# Randomness out of nothingness

We all have an intuitive notion of randomness. Most people think they can produce a string of random numbers on demand. However, humans are notoriosly bad at generating numbers at random (however, see here for an exception). If you ask people to choose a random string of numbers, most will avoid repeating a number twice or thrice in a row. But doing so introduces subtle patterns and makes the sequence less than truly random (by radom here I mean that the numbers should be chosen with uniform probability, and indpendently). If the shuffle function on your iPod resulted in a truly random sequence of songs, you would likely get more repeats than you expect – randomly generated events tend to clump.

Randomness is a fundamental aspect of many processes in nature. For instance, evolution is driven by random mutations. These mutations result in diversity, and occasionally produce a mutant that is better adapted to the environment than its predecessors. Therefore, randomness is why we are here.

Many scientists study such random processes experimentally, and develop theoretical models to describe them. Such models are used to decide which drugs are beneficial and safe. However, these theoretical models can be complex, and we frequently need computers to fully understand them. And therein lies a big problem: like humans, computers are not great at generating random numbers. Indeed, computers are designed to provide a precise answer to mathematical questions. Variabilty or randomness in their output is a sign of bad design.

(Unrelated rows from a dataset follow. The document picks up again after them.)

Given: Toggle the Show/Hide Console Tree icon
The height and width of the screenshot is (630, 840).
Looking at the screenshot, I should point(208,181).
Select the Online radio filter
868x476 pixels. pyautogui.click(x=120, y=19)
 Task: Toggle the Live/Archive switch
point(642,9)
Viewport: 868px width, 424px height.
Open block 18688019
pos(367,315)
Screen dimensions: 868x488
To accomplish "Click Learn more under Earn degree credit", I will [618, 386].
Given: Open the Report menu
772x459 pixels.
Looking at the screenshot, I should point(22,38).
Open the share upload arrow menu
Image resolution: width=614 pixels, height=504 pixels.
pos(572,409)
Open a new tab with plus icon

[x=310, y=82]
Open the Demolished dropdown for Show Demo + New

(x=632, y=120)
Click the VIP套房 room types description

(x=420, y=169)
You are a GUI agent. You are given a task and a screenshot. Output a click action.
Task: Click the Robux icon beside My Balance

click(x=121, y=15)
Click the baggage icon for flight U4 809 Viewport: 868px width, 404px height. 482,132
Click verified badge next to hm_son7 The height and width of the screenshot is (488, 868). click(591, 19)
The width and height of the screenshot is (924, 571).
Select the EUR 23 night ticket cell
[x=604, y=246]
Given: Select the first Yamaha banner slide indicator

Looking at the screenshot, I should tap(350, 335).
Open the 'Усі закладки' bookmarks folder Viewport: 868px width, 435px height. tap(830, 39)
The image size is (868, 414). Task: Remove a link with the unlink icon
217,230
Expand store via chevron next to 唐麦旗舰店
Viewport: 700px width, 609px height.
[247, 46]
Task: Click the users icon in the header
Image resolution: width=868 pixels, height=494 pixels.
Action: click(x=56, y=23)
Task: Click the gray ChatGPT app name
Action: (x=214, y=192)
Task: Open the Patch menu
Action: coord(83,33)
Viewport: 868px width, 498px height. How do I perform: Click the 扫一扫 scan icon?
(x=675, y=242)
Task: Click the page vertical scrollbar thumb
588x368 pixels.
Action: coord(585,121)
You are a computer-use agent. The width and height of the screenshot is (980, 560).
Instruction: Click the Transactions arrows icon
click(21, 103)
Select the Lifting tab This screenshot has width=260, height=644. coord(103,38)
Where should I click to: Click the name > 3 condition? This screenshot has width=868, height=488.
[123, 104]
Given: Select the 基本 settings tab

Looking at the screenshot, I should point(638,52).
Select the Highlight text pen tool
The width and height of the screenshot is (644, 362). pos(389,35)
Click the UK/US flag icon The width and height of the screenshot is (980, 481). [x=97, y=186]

So can a machine designed to provide repeatable output generate random numbers? Yes! Some processes follow precise mathematical rules and result in outputs that look random. Think of the number pi. Its digits are well defined. You can use a computer to generate as many digits of pi as you please. The beginning of the sequence will be familiar (3.14159). However, if you grab a string of digits from an arbitrary location, they will look random (here are a few digits starting from the tenth place after the decimal point 5897932384).

Random number generators based on these principles are good enough for most applications. But it is important to remember that the resulting sequences are not truly random. Scientists have therefore looked at other ways generating random numbers.

The coolest method I know creates random numbers out of nothing. According to quantum mechanics vacuum is not truly empty, but is filled with subatomic particles that pop in and out existence. And this spontaneous creation and anahilation is truly random. Scientists in Australia were able to harness these fluctuations to produce billions of truly random numbers per second. It is amazing to think that perhaps the best way to create randomness is out of nothingness.

My MP3 player (brand: Sansa) actually sometimes does repeat the same song when i put i on shuffle. Each time it happens i’m filled with happiness (the shuffle functions on my previous mp3 players “felt” very non-random) 🙂

“But it is important to remember that the resulting sequences are not truly random.” This statement, more or less universally included in every description of computer RNGs, seems meaningless to me. I’ll make the claim that there is no acceptable mathematical definition of a “true” random number generator, without loss of at least one of the other properties we hold as fundamental to the mathematical treatment of randomness. There is nothing inescapably “pseudo” about psuedo-random generators except for the computational limitations of finite representations.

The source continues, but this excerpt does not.